THE TASK: Give back, word for word, every line from the one containing "Select the Distribution" to the end of the listing, and nothing more.
DATA FOR ANALYSIS Start Marker
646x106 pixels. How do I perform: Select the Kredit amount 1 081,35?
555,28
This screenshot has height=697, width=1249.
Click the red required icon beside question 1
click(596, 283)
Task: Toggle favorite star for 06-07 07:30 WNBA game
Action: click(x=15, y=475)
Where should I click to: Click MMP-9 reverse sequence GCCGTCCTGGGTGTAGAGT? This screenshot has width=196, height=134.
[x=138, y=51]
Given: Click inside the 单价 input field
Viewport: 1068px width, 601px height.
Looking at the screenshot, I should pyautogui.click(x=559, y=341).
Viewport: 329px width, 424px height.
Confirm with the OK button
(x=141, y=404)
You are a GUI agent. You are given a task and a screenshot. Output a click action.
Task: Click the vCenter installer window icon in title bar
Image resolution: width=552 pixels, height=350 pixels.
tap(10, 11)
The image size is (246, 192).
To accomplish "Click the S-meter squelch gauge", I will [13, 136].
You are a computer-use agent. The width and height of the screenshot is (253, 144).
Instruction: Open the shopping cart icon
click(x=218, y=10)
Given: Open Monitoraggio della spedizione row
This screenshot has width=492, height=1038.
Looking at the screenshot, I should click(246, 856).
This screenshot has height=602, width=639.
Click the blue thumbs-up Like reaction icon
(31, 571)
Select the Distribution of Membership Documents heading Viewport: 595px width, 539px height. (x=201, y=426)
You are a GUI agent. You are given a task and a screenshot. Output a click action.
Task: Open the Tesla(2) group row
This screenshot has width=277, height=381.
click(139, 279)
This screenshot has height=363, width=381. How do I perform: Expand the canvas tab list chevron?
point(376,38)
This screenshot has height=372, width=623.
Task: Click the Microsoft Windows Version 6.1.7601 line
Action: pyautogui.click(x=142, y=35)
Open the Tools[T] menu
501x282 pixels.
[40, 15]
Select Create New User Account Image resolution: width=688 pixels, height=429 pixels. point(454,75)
DATA FOR ANALYSIS End Marker
TASK RESPONSE:
Select the Distribution of Membership Documents heading Viewport: 595px width, 539px height. (x=201, y=426)
You are a GUI agent. You are given a task and a screenshot. Output a click action.
Task: Open the Tesla(2) group row
This screenshot has width=277, height=381.
click(139, 279)
This screenshot has height=363, width=381. How do I perform: Expand the canvas tab list chevron?
point(376,38)
This screenshot has height=372, width=623.
Task: Click the Microsoft Windows Version 6.1.7601 line
Action: pyautogui.click(x=142, y=35)
Open the Tools[T] menu
501x282 pixels.
[40, 15]
Select Create New User Account Image resolution: width=688 pixels, height=429 pixels. point(454,75)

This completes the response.